Le reste de la semaine, Chiel laissa chaque matin Dana faire la grasse matinée ; il allait chercher Floris dans son
lit, lui donnait le biberon, l’emmenait au village acheter du pain frais. Quand ils rentraient, Dana avait préparé le
petit déjeuner, allumé la radio, et ça sentait bon le café dans toute la maison. L’île était trop petite pour qu’on
puisse s’y perdre. Il y avait un village et un seul, une église réformée, un cimetière, un musée. Ils pouvaient
simplement longer la mer à vélo, donner au cheval blanc ses morceaux de sucre quotidiens ; ou encore faire de la
balançoire avec Floris, sur le terrain de jeux, devant Het Posthuis.

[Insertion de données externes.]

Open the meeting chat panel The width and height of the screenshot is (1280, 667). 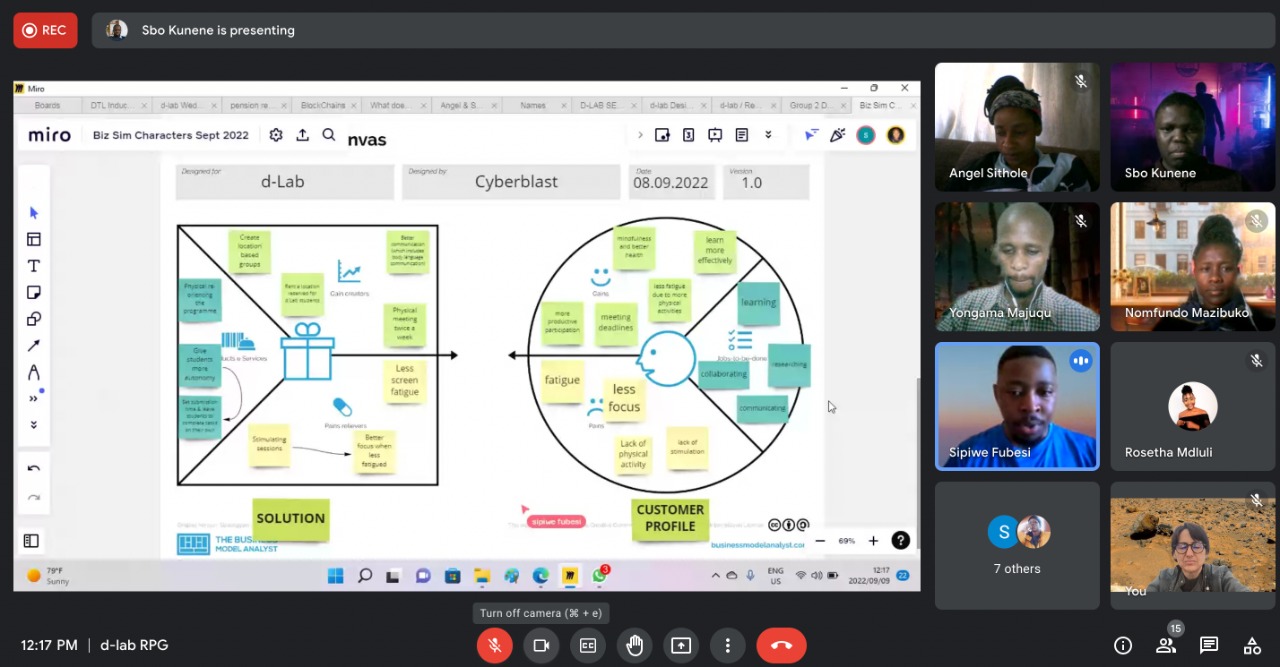(x=1208, y=645)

Tous les jours, ils franchissaient la dune pour
voir la mer, faire une petite promenade au bord de l’eau, ramasser quelques coquillages qu’ils rinçaient dans la
bassine bleue, celle qui servait de baignoire à Floris. Les plus beaux, ils les déposaient sur la cheminée, au-dessus
du poêle, à côté des pommes de pin. Ils appelaient ça leur « musée insulaire ».
Un jour, Dana ajouta à la collection un bout de bois en forme de lance-pierres, trouvé sur la plage, un bout de
bois dans lequel on pouvait tout aussi bien voir les bois d’un cerf. Ce n’est pas sa forme qui l’avait attirée, mais
sa couleur, ainsi que la sensation qu’il procurait au toucher. Le sable et le sel avaient lessivé, raboté le lance-
pierres. Gris clair, presque blanc, lisse, il ne présentait plus aucune aspérité, plus le moindre nœud.